AIM OF THE TASK: Name every clinical trial or study that the passage below on heart attack prevention trials mentions by name.

SOURCE DOCUMENT:
____________________
After an initial MI, 605 patients were randomly assigned to the Mediterranean style diet or control group receiving a diet similar to the National Cholesterol Education Program (NCEP) step I diet. Follow-up at 27 months revealed a 76% relative risk reduction in the major primary end points of cardiovascular death and nonfatal MI. The NNT to prevent a second MI or cardiac death was 23.[26] It should be noted that this level of risk reduction occurred without significant changes in low-density lipoprotein (LDL), high-density lipoprotein (HDL), or total cholesterol. The Lyon results compare favorably to other secondary prevention trials with lipid-lowering drugs such as the Scandinavian Simvastatin Survival Study (4S)27 (NNT=12) and the Cholesterol and Recurrent Events (CARE) trial[27] with pravastatin (NNT=34). The risk reduction seen in the Lyon Diet Heart Study was also maintained at the 46-month follow-up visit. Although these results are impressive, one limitation to the Lyon Study is that there were numerous other changes made in the diet of the treatment group so as to resemble a Mediterranean-style dietary pattern. In addition to a three-fold higher dietary intake of ALA, the treatment group was also noted to have significantly higher oleic acid intake (olive oil), a lower saturated fat intake, and a decreased n-6 (LA) intake. This makes it difficult to ascertain whether the cardioprotective effects were from the ALA supplemented margarine or other features of the Mediterranean diet. Although difficult to verify, the study investigators suggest that the majority of the risk reduction was from the ALA supplementation.[26]

The Gruppo Italiano per lo Studio della Sopravvivenza nell'Infarto Miocardico (GISSI) Prevenzione trial,[29] a secondary prevention trial, enrolled 11,324 post-MI patients in Italy and followed them for 3.5 years. Participants were randomized to one of four groups: one receiving 1 g/day of a fish oil supplement containing 850 mg of EPA and DHA, a group receiving a vitamin E supplement (300 mg/day), a group receiving both, and a control group receiving neither. The primary combined end point was death, nonfatal MI, and stroke. Vitamin E did not demonstrate any clinical benefit, while supplementation with EPA and DHA (850 mg/day) provided significant benefit. Supplementation with fish oil reduced the primary end point 15% by four-way analysis. That this degree of risk reduction could occur in Italian MI survivors on a prototypical Mediterranean diet suggests that greater benefits may be seen with n-3 fatty acids in a Western-style diet typified by high consumption of saturated fats and low intake of n-3 fatty acids.
____________________
DATA EXTRACT:
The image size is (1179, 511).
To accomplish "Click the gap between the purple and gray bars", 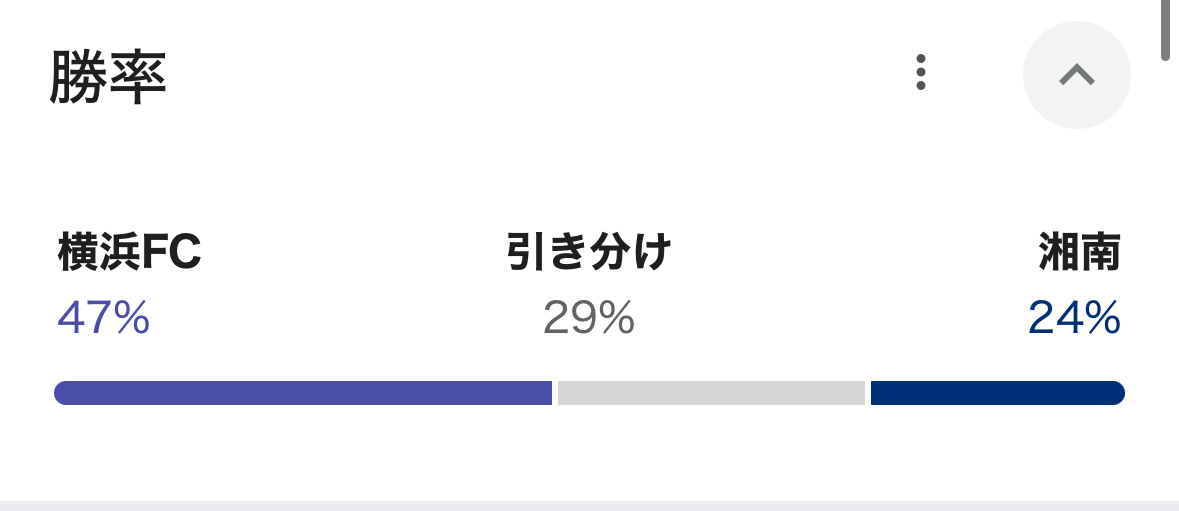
____________________
RESPONSE TO THE EXERCISE:
- Lyon Diet Heart Study
- Scandinavian Simvastatin Survival Study (4S)
- Cholesterol and Recurrent Events (CARE) trial
- Gruppo Italiano per lo Studio della Sopravvivenza nell'Infarto Miocardico (GISSI) Prevenzione trial